▼

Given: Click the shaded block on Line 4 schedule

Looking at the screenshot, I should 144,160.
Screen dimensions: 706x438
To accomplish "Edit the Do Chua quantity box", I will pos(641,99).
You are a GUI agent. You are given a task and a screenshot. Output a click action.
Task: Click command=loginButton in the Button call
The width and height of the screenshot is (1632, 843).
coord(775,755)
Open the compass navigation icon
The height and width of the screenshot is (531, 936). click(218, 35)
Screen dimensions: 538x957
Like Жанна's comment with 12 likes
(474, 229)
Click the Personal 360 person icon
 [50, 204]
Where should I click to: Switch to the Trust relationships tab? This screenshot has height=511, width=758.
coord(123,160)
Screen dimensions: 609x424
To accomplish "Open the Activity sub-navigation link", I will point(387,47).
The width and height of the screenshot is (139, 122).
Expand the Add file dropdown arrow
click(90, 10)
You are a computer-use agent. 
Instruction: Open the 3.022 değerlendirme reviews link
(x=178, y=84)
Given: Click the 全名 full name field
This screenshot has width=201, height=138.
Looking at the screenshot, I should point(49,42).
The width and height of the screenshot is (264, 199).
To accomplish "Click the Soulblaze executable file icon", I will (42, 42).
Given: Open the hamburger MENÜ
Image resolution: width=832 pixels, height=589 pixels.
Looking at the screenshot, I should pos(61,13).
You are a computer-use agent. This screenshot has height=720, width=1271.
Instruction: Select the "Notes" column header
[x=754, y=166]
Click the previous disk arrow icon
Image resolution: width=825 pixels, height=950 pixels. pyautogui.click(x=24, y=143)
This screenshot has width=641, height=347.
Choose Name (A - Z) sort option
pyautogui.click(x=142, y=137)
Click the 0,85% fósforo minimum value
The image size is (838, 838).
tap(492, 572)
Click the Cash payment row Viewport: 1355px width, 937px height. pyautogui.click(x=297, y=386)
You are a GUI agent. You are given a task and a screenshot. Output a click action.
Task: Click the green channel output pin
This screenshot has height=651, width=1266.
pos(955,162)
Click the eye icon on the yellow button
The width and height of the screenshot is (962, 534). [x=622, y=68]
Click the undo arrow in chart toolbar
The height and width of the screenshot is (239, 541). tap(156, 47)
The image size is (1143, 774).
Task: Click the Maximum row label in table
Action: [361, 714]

▲

PROBLEM DETAILS -
Starting from the data above, filter for lines with "accomplish" and copy each one.

FINISHED TASK -
To accomplish "Edit the Do Chua quantity box", I will pos(641,99).
To accomplish "Open the Activity sub-navigation link", I will point(387,47).
To accomplish "Click the Soulblaze executable file icon", I will (42, 42).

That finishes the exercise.